Sólo faltaba el causus beli y no tardó en llegar. El avión del presidente Habiyarimana (en el que también viajaba su homólogo de Burundi) fue derribado al aterrizar en Kigali tras firmarse la paz de Arusha para poner fin a la guerra civil. Si será pequeño Ruanda que la casualidad quiso que el avión cayera sobre el jardín de su casa. Los más radicales echaron la culpa al bando tutsi. Valérie Bemeriki, locutora de Radio Mil Colinas, llamó a matar a las «cucarachas». Miles de machetes llegados de China a bajo precio, junto con otras armas primitivas, fueron repartidos entre las milicias, que se organizaron por calles, barrios y aldeas. Esa noche la matanza comenzó en Kigali y al día siguiente se extendió por todo el país como una epidemia. Unos 1.000 tutsis se escondieron en el hotel Mil Colinas, regentado por el hutu Paul Rusesabagina, el Oskar Schindler ruandés.
Los interahamwe bebían alcohol a primera hora del día, antes de salir de caza. La primera norma era matar. Norma número dos no había. Como cuentan los perpetradores en el libro Una temporada de machetes, de Jean Hatzfeld, se comenzaba con un machetazo en el talón de aquiles, lo que impedía a la víctima poder huir. Después llegaban las torturas. Los carniceros eran los más valorados porque, debido a su trabajo, conocían mejor la anatomía y sabían usar la herramienta mejor que nadie. Ellos instruían al resto. También obligaban a los niños hutus a matar tutsis, para que la responsabilidad de la eliminación pasara de generación en generación.
Tras 100 días de crímenes atroces, las carreteras de tierra roja de Ruanda quedaron alfombradas por 800.000 cadáveres de tutsis y hutus moderados. El Frente Patriótico Ruandes, avanzando desde Uganda, tomó el país a gran velocidad y puso en fuga a los genocidas hacia Tanzania y el antiguo Zaire. Fueron 100 días exactos de eliminación sistemática y organizada de una casta tomando para ello argumentos delirantes. De hecho, cuando se dieron cuenta de que no podían distinguir físicamente hutus de tutsis, determinaron que, si tenía menos de 10 vacas, era hutu, y si tenía 10 o más, era tutsi, y por tanto merecía morir.
La salida de dos millones de personas hacia el Zaire provocó una epidemia de cólera que llenó fosas comunes con miles de muertos, una dudosa operación francesa que ayudó a huir a las bandas genocidas y otra ofensiva militar del nuevo gobierno ruandés para cazar a los culpables que provocó otra matanza.
Hoy Ruanda es un país pacífico, seguro, limpio, que lucha eficazmente contra la corrupción y que posee uno de los paisajes más bellos del planeta.
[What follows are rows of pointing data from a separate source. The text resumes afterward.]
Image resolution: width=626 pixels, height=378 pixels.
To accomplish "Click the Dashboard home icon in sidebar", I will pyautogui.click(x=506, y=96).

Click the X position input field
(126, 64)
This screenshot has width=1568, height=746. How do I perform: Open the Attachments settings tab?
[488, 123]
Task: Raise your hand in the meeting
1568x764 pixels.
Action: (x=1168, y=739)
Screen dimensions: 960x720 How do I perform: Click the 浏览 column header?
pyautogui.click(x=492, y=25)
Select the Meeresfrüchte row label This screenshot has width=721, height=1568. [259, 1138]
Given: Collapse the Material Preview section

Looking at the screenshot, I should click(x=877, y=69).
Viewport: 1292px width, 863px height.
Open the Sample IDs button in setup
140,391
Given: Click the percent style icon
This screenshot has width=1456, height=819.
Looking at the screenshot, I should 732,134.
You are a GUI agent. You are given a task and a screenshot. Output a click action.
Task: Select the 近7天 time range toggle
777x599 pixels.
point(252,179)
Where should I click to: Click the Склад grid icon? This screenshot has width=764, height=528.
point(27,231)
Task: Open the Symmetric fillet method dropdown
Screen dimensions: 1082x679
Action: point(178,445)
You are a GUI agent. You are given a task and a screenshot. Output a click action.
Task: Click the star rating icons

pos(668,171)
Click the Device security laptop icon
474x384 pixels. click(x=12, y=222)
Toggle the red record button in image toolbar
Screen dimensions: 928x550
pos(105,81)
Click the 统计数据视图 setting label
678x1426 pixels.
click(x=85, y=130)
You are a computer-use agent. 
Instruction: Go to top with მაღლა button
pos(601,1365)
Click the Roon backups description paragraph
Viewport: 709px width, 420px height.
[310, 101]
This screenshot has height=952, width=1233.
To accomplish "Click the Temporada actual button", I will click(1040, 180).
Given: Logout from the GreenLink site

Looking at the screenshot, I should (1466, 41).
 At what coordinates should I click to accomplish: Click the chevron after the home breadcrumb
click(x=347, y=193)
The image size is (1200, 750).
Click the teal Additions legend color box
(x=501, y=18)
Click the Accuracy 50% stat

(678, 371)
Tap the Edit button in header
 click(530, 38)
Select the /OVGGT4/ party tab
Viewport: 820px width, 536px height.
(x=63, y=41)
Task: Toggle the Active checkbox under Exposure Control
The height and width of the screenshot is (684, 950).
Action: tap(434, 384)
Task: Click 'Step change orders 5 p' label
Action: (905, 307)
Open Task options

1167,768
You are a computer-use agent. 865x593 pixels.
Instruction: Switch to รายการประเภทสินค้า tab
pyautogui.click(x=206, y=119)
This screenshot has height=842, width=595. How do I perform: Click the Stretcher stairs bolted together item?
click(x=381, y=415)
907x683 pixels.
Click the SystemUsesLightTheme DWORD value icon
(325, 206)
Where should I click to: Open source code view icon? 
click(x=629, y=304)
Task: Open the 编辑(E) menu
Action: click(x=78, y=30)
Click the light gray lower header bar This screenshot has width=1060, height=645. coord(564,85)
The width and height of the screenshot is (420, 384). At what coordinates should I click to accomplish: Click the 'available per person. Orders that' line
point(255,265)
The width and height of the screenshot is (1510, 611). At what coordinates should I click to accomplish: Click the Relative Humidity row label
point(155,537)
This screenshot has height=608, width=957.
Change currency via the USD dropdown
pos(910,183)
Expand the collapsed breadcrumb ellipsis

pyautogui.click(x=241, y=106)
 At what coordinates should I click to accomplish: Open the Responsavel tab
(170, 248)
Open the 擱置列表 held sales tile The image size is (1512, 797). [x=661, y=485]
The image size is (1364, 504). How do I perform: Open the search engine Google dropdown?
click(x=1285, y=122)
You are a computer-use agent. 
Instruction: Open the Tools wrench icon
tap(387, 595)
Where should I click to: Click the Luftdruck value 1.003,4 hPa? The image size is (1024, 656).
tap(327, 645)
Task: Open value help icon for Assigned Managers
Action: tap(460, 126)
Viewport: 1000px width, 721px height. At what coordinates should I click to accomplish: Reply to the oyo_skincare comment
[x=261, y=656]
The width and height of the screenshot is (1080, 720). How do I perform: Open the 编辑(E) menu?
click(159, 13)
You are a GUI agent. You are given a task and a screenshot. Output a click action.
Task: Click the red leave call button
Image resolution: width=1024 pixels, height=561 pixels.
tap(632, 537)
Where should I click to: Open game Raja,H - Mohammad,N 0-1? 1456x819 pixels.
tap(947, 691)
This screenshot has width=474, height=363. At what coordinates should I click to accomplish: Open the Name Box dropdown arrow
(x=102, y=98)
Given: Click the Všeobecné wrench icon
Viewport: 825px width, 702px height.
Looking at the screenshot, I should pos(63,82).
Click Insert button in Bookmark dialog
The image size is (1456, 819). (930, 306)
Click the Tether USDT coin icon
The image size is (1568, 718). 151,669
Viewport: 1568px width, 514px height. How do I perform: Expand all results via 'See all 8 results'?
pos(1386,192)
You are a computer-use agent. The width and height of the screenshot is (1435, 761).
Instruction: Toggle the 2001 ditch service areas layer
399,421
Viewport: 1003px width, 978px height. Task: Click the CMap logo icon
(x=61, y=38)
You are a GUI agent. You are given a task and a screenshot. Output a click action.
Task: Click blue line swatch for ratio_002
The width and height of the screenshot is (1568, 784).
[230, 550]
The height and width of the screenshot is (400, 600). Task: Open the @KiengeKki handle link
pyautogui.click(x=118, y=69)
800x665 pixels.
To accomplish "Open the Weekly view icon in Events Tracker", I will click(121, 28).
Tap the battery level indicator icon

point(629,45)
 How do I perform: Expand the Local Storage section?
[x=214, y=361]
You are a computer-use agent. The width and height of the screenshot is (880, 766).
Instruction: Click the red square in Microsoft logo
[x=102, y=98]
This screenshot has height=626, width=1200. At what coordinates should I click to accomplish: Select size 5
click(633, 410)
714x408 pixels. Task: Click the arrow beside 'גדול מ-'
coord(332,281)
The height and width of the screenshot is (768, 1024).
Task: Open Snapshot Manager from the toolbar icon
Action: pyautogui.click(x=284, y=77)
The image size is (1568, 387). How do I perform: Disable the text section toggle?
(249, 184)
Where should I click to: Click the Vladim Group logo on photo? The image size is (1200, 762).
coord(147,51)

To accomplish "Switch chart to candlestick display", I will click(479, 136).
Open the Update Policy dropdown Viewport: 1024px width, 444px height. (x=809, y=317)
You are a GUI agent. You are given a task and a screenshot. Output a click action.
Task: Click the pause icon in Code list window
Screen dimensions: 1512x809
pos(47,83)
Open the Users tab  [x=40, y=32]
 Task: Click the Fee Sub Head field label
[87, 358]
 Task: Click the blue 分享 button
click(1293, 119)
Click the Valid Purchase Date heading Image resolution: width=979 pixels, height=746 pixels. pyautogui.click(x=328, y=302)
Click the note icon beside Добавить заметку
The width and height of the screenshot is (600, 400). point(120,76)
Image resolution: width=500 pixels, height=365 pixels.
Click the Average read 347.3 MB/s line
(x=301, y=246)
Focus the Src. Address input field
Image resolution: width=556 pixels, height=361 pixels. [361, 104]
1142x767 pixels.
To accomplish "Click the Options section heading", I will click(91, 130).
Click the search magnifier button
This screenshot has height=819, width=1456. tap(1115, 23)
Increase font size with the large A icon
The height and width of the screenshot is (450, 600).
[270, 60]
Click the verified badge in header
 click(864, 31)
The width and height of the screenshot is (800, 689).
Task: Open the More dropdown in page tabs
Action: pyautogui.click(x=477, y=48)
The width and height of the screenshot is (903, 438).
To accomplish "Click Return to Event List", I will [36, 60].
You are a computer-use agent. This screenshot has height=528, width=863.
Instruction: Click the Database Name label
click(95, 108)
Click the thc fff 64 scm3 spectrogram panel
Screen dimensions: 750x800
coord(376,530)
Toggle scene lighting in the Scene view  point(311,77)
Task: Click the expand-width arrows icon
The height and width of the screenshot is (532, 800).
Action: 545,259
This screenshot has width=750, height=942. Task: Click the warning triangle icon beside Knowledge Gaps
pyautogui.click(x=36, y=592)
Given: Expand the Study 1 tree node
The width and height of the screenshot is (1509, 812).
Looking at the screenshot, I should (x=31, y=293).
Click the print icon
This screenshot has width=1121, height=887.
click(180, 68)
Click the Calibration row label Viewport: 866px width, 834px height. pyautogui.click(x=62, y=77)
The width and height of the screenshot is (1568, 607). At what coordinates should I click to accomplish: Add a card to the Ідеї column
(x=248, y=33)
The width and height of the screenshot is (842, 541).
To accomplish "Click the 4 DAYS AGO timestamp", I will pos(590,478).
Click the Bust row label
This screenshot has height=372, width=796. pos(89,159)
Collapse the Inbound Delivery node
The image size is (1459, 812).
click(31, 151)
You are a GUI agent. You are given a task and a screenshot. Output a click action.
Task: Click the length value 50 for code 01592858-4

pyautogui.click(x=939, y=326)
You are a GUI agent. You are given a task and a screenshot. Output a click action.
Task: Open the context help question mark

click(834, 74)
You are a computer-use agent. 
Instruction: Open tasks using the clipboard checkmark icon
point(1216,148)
Sus cárceles se han ido vaciando de perpetradores gracias a los tribunales gachacha (hierba) donde los asesinos piden perdón a los supervivientes de la matanza sentados en el campo, una a una. El Gobierno, en manos del eterno y espartano Paul Kagame, promueve una ficción democrática en la que la oposición está en prisión o en el exilio. Su economía, de las más sanas de África, crece en cifras del 7 y el 8% al año. Todo el país está lleno de memoriales donde se exponen los cráneos de las víctimas de aquella masacre sin sentido para que nadie olvide. . Hoy está prohibido hablar de hutus y tutsis.